>> start Exercise material

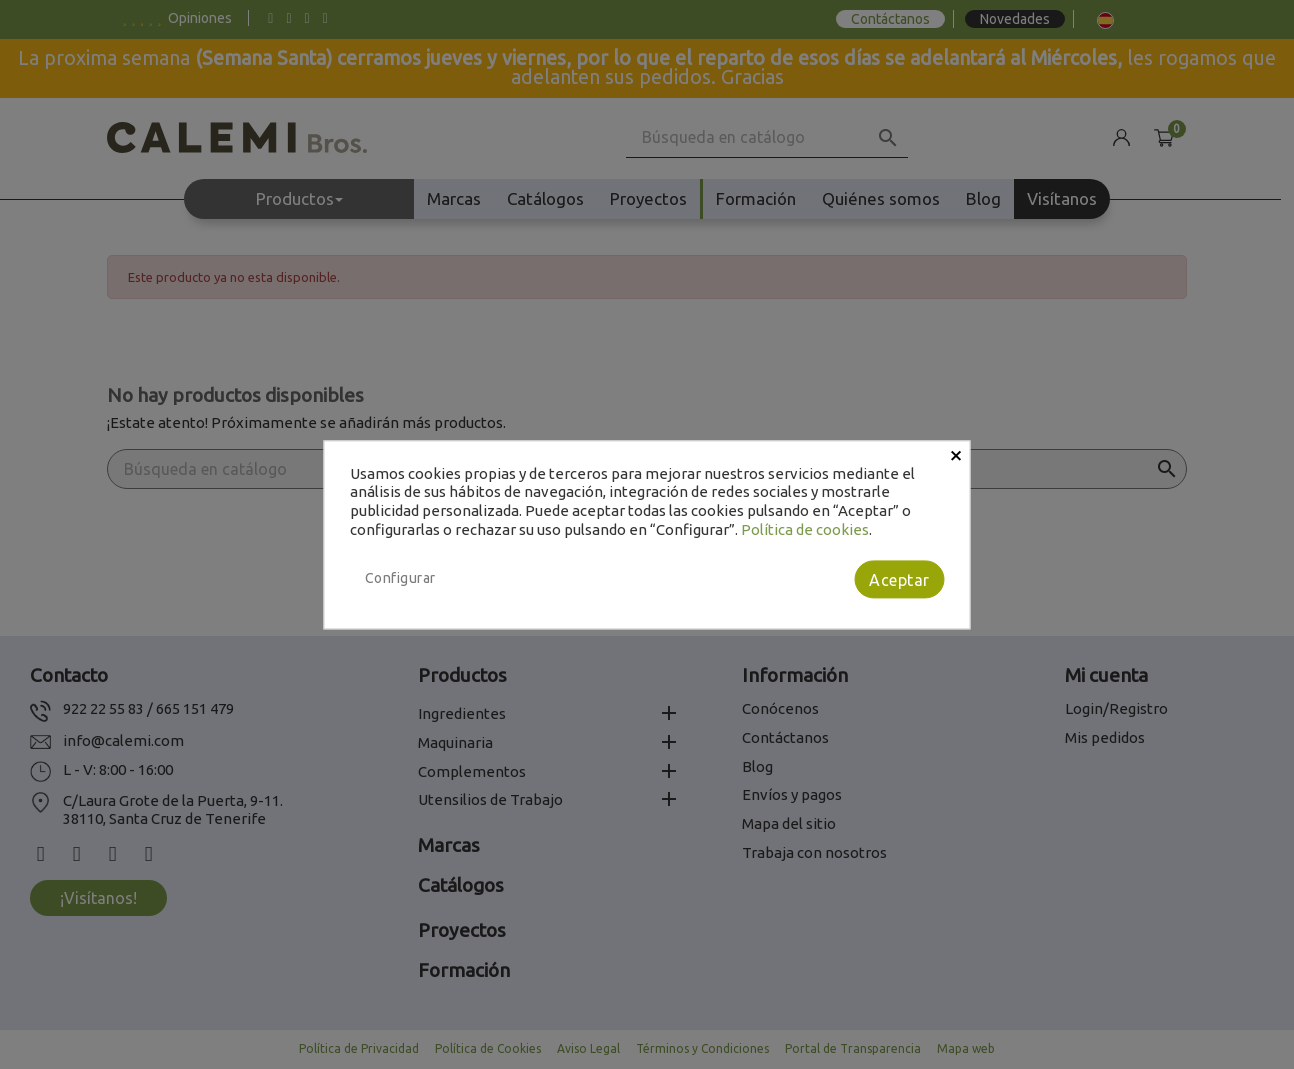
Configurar (400, 578)
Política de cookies (805, 529)
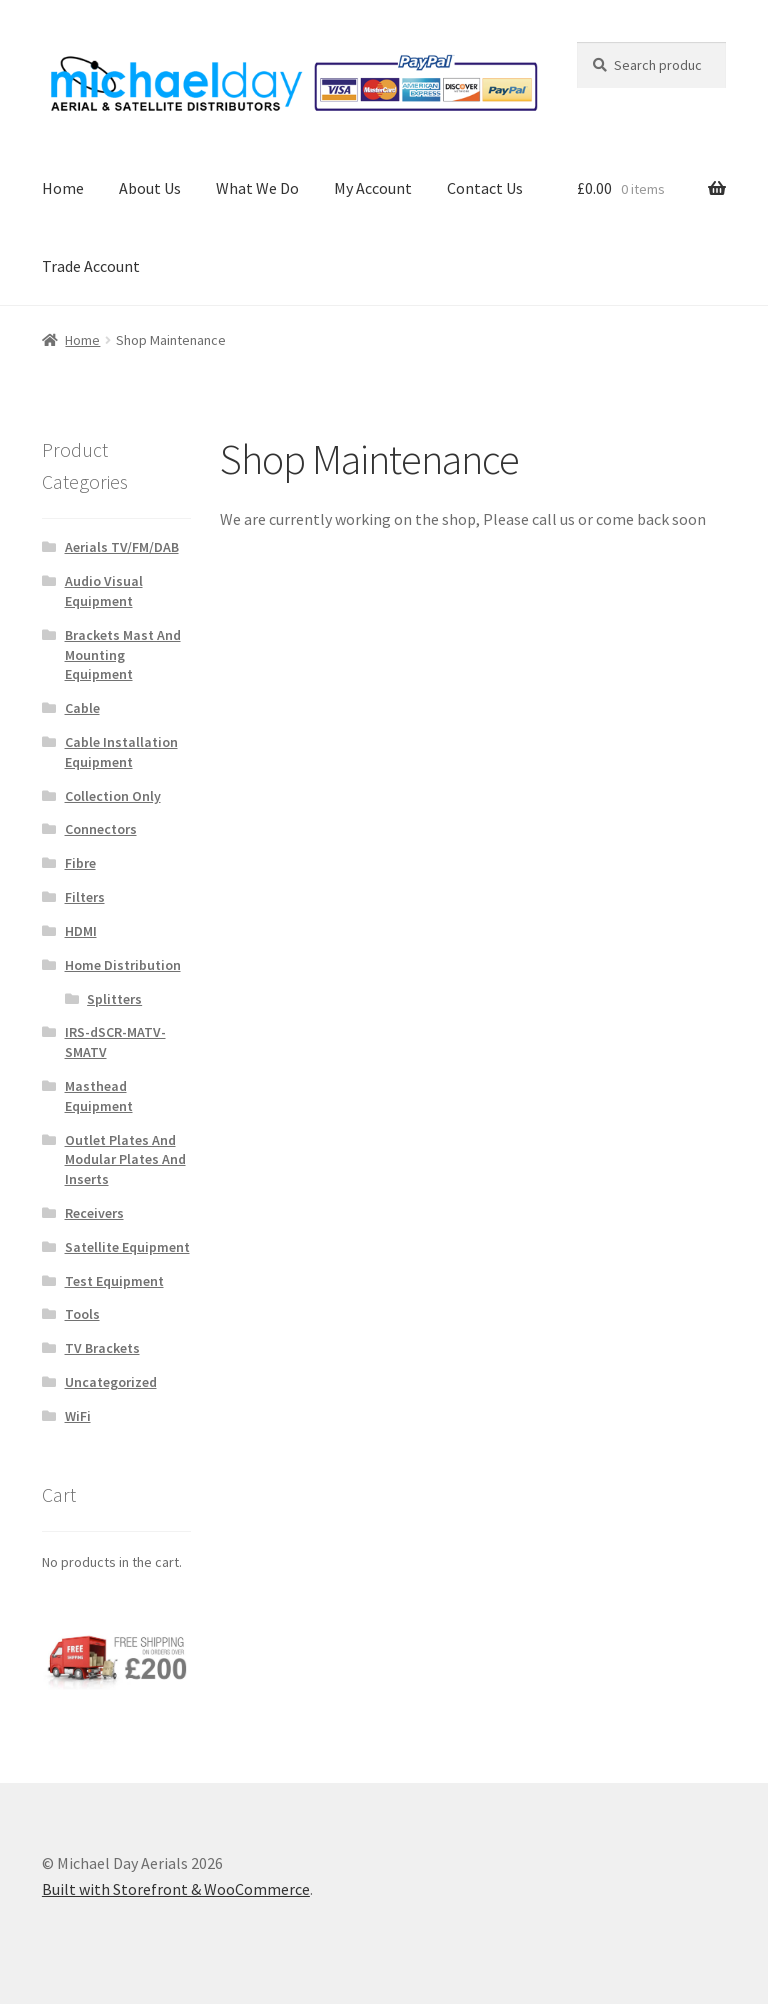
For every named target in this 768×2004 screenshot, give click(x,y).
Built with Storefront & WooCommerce (176, 1889)
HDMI (81, 931)
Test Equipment (114, 1281)
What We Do (257, 188)
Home (63, 188)
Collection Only (113, 796)
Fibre (80, 863)
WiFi (78, 1416)
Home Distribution (123, 965)
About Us (150, 188)
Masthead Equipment (99, 1096)
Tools (82, 1314)
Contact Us (485, 188)
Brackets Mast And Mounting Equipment (123, 655)
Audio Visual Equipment (104, 591)
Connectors (101, 829)
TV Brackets (102, 1348)
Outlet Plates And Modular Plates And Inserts (125, 1160)
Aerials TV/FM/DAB (122, 547)
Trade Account (91, 266)
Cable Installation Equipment (121, 752)
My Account (373, 188)
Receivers (94, 1213)
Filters (85, 897)
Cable (82, 708)
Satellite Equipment (127, 1247)
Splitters (114, 999)
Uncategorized (111, 1382)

>> end Exercise material

Task objective:
Render the rows above as a numbered list, skipping any blank lines and leaving the pictures out.

Worked solution:
1. Configurar (400, 578)
2. Política de cookies (805, 529)
3. For every named target in this 768×2004 screenshot, give click(x,y).
4. Built with Storefront & WooCommerce (176, 1889)
5. HDMI (81, 931)
6. Test Equipment (114, 1281)
7. What We Do (257, 188)
8. Home (63, 188)
9. Collection Only (113, 796)
10. Fibre (80, 863)
11. WiFi (78, 1416)
12. Home Distribution (123, 965)
13. About Us (150, 188)
14. Masthead Equipment (99, 1096)
15. Tools (82, 1314)
16. Contact Us (485, 188)
17. Brackets Mast And Mounting Equipment (123, 655)
18. Audio Visual Equipment (104, 591)
19. Connectors (101, 829)
20. TV Brackets (102, 1348)
21. Outlet Plates And Modular Plates And Inserts (125, 1160)
22. Aerials TV/FM/DAB (122, 547)
23. Trade Account (91, 266)
24. Cable Installation Equipment (121, 752)
25. My Account (373, 188)
26. Receivers (94, 1213)
27. Filters (85, 897)
28. Cable (82, 708)
29. Satellite Equipment (127, 1247)
30. Splitters (114, 999)
31. Uncategorized (111, 1382)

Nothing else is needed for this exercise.